30%-40% drop in sampling time using stanc O1 optimizations

avehtari · July 27, 2022, 1:30pm

I’m reporting here some results from using recent stanc O1 optimization. The O1 optimization was enabled in 2.29 and some fixes in 2.30 has made it working well with many models I’ve tested. O1 optimization is not on by default as it still needs more testing before making it default, but it’s easy to enable it, so it’s worth testing if you have slow sampling and the model has vector or array parameters.

Especially, the possibility of using a struct-of-arrays memory mapping for vector and array parameters can make a big difference. I see for many posteriors 25%-40% drop in sampling time. The posteriors for which I see big speed-ups are for example GLMs with a large number of predictors, basis function based splines and GPs, and covariance matrix based GPs. Struct-of-arrays memory mapping changes how the parameter and gradient values are stored, but can be made only for vectors and arrays that are not individually indexed, plus there are some other constraints.

for cmdstan_model() add
stanc_options = list("O1")

for brm() add (works at least for GLMs)
backend="cmdstanr", stan_model_args=list(stanc_options = list("O1"))

brms generated code is not (yet) optimized for benefiting from --O1, so there maybe more brms models that will benefit from the --O1 later.

You can also check which parameters can use structure of array (SoA) memory mapping by new debug-mem-patterns option:

model <- cmdstan_model(stan_file=file, compile=FALSE)
model$check_syntax(stanc_options = list("debug-mem-patterns", "O1"))

You see either AoS (array-of-structures) or SoA (structure-of-arrays). If you see some SoA, you may expect sampling speed differences. Please report your experiences, for example, in this thread

There is more information about “Stan compiler optimization levels” and “New optimization to better utilize vectorization and memory throughput” in Release notes Release of CmdStan 2.29 – The Stan Blog (although the release notes is for 2.29, it’s better use 2.30 (or later))

Thanks for all Stan C++ / stanc developers for making Stan faster

wds15 · July 27, 2022, 1:51pm

Thanks Aki for reporting this. Very encouraging.

Also a big thanks to @stevebronder who was/is key driver behind this thing for years… in fact, the entire stanc3 folks were chased by Steve to make varmat a reality (at least this is how I observed all of this from a GitHub notification reader).

It’s time to try this out now as it sounds!
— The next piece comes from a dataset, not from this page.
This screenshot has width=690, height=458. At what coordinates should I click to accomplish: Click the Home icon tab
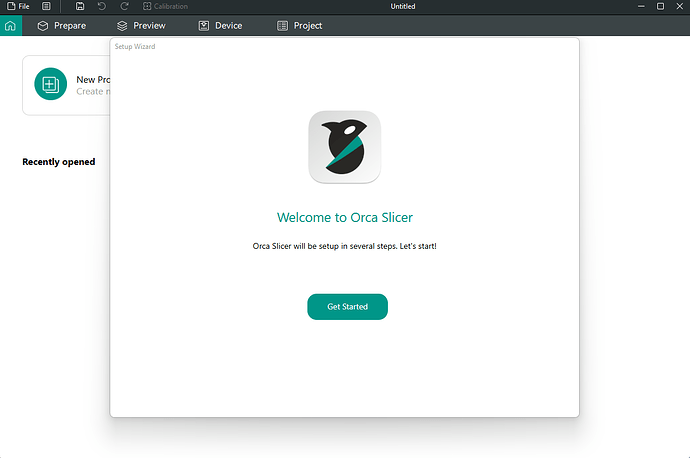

wds15 · July 28, 2022, 9:26am

I was curious to try it out and took the models from my two R packages. So the model in the R packageOncoBayes2 does not benefit at all, since all data types end-up being AoS. I expected this, given that I loop over everything. The model in RBesT in contrast came down to being all SoA! I was not sure if that would work out like this, given that I do index into vectors, but the indexing always happens “on block”, so no loops. The model is really tiny and it’s not really needed to speedup this model, but running super long chains I am getting about 12% speedup … without changing any line of code!

The model is a one-level random effects model applied to very few data-lines usually, but it’s nice to see what works with SoA.
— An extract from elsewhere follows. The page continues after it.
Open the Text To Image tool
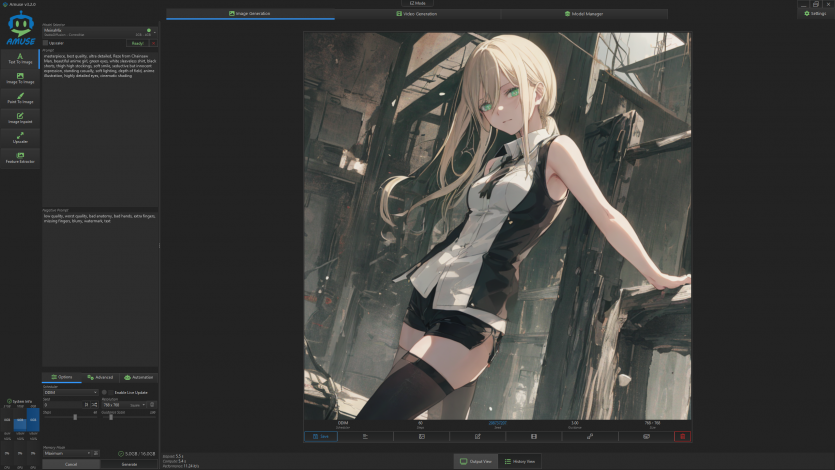 20,57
(odd things to write about AoS vs SoA… SoS?)

dotPiano · August 6, 2022, 9:46am

Since you are asking for feedback: I tried both O1 and Oexperimental on a nested distributional model in brms with about 2500 parameters

model <- brm(
  bf(value ~ 1 + (1|a) + (1|a:b) + (1|a:b:c), sigma ~ 1 +(1|a)), df, backend = "cmdstanr", 
  stan_model_args=list(stanc_options = list("O1")
)

but I don’t see any difference in the runtime (Ubuntu 20.04 on WSL, GCC 9.4.0, cmdstan 2.30.1).
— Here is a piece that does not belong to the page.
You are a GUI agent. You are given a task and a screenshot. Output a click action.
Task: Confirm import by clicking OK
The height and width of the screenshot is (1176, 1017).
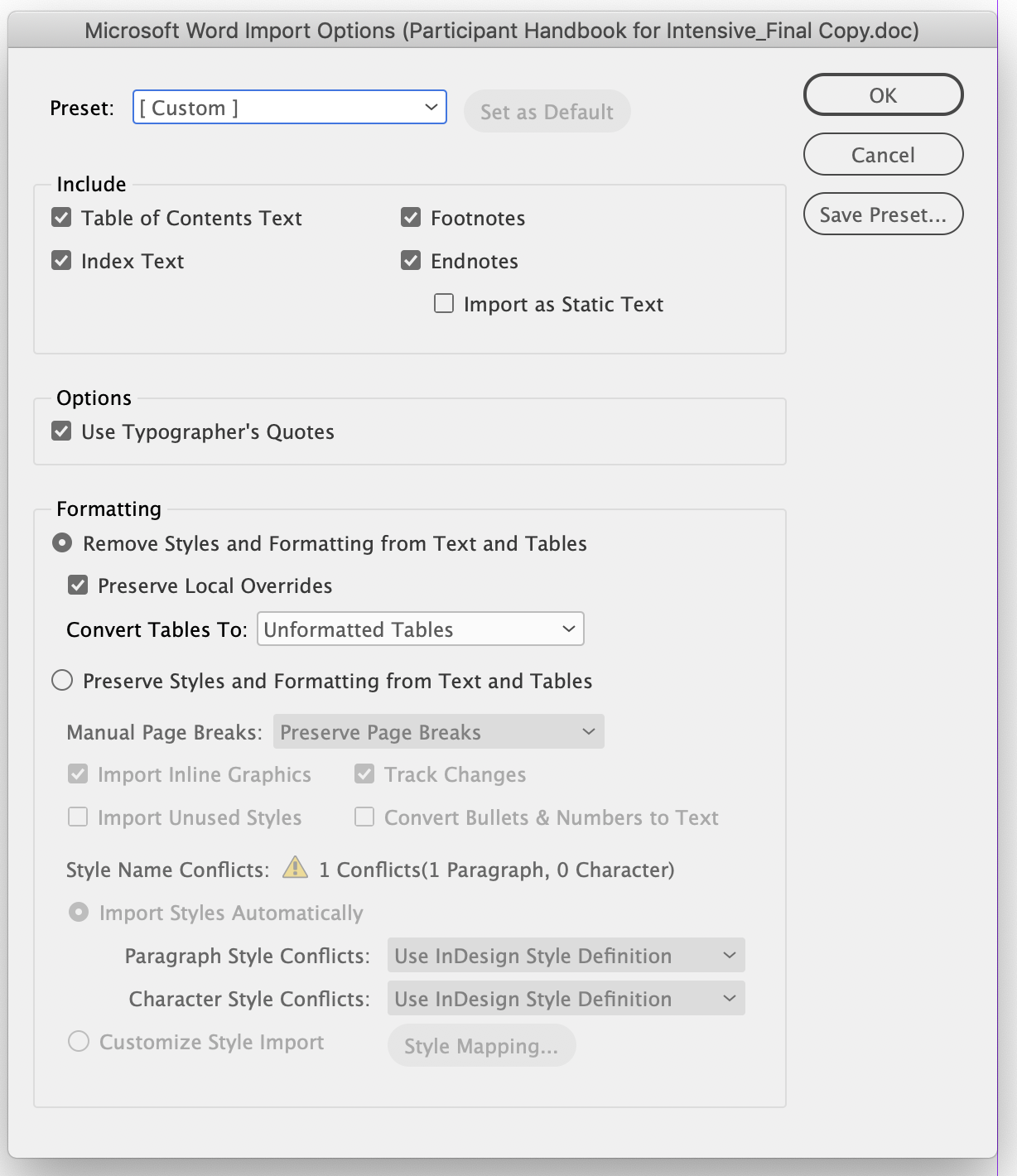tap(883, 94)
Could it be that this is due to the fact that brms emits for loops instead of vector operations? I’m not sure to what extent stan can vectorize this kind of code:

real partial_log_lik_lpmf(...) {
   // ... 
   // initialize linear predictor term
    vector[N] mu = Intercept + rep_vector(0.0, N);
    // initialize linear predictor term
    vector[N] sigma = Intercept_sigma + rep_vector(0.0, N);
    for (n in 1 : N) {
      // add more terms to the linear predictor
      int nn = n + start - 1;
      mu[n] += r_1_1[J_1[nn]] * Z_1_1[nn] + r_2_1[J_2[nn]] * Z_2_1[nn]
               + r_3_1[J_3[nn]] * Z_3_1[nn];
    }
    for (n in 1 : N) {
      // add more terms to the linear predictor
      int nn = n + start - 1;
      sigma[n] += r_4_sigma_1[J_4[nn]] * Z_4_sigma_1[nn];
    }
    for (n in 1 : N) {
      // apply the inverse link function
      sigma[n] = exp(sigma[n]);
    }
    // ...
  }

avehtari · August 6, 2022, 10:11am

I don’t recommend using Oexperimental. It’s known to have unsafe optimizations, and also the compilation failed for the two models I tried.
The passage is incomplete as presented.